For weeks now-- seems longer-- I've been earnestly praying that God would just align the stars to form the word "stay" or "leave" just so this whole 'call' decision would be over with.

Essentially, I've known what I wanted to do since Thanksgiving but one thing was holding me back-- would I be staying for the right reasons? That is, do I just want to stay to be with David even though our relationship isn't of a serious nature or do I want to stay to be part of this amazing church & ministry? But I really am more concerned with the David-factor. It's been hard trying to answer these questions. I've been hard on myself... trying to answer those honestly... talking to my friends and family about it...

Then yesterday I got an email from Michele Ludwig, who is one of my old youth leaders and also my Godson's mom. This is a direct quote from her email:
"Maybe God has put David in your life so you will not feel so isolated from family and friends. The emptiness is not as empty. If you think that way, then it's quite possible God wants you in Alaska. It's no coincidence that you ended up in Alaska after college. Your first mission trip was to Alaska. You were instrumental in arranging that mission trip for all of us. Life doesn't just happen, you know that."

Ding, ding, ding! Burning bush alert!

She's right. She's absolutely, positively right. The one thing holding me back is precisely what I need. I prayed so long for God to bring a friend into my life so I wouldn't suffer through the Alaskan winter alone... He sent David.

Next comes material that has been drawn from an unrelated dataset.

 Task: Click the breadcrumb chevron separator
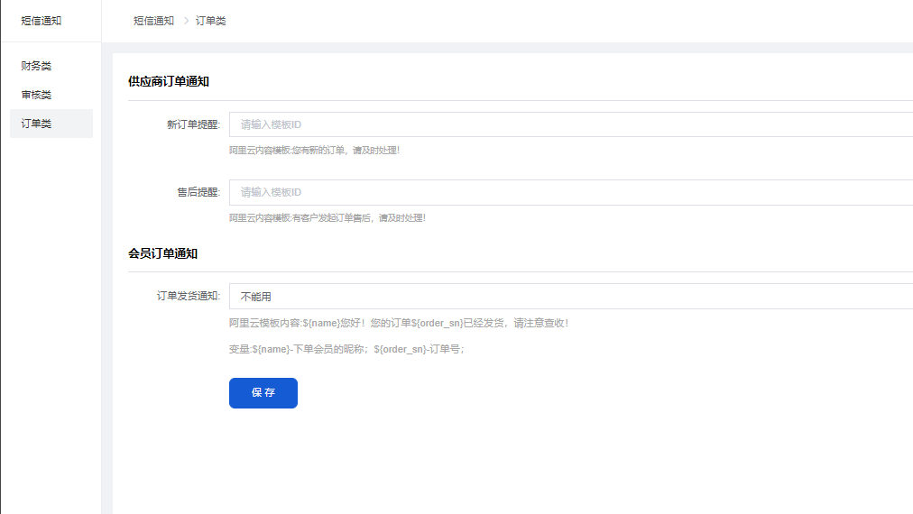point(185,21)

And even if David and I never get to that "serious" marker in our relationship, that's okay. Because, life doesn't just happen.

Thursday, December 30, 2004

2005 Already?!

It seems like just yesterday that I was driving up the Al-Can Highway with my mom enroute to Palmer for the first time. Now it's nearly January. It's crazy how fast 6 months goes by nowadays! Whew!

Christmas in California was great. It was nice to be with family for the holidays and it was nice to enjoy NoCal's "suspended snow"(a.k.a. fog). Being back there reaffirmed a few things-- that my sister is still the center of attention and that we're spoiled rotten! Not that I'm complaining...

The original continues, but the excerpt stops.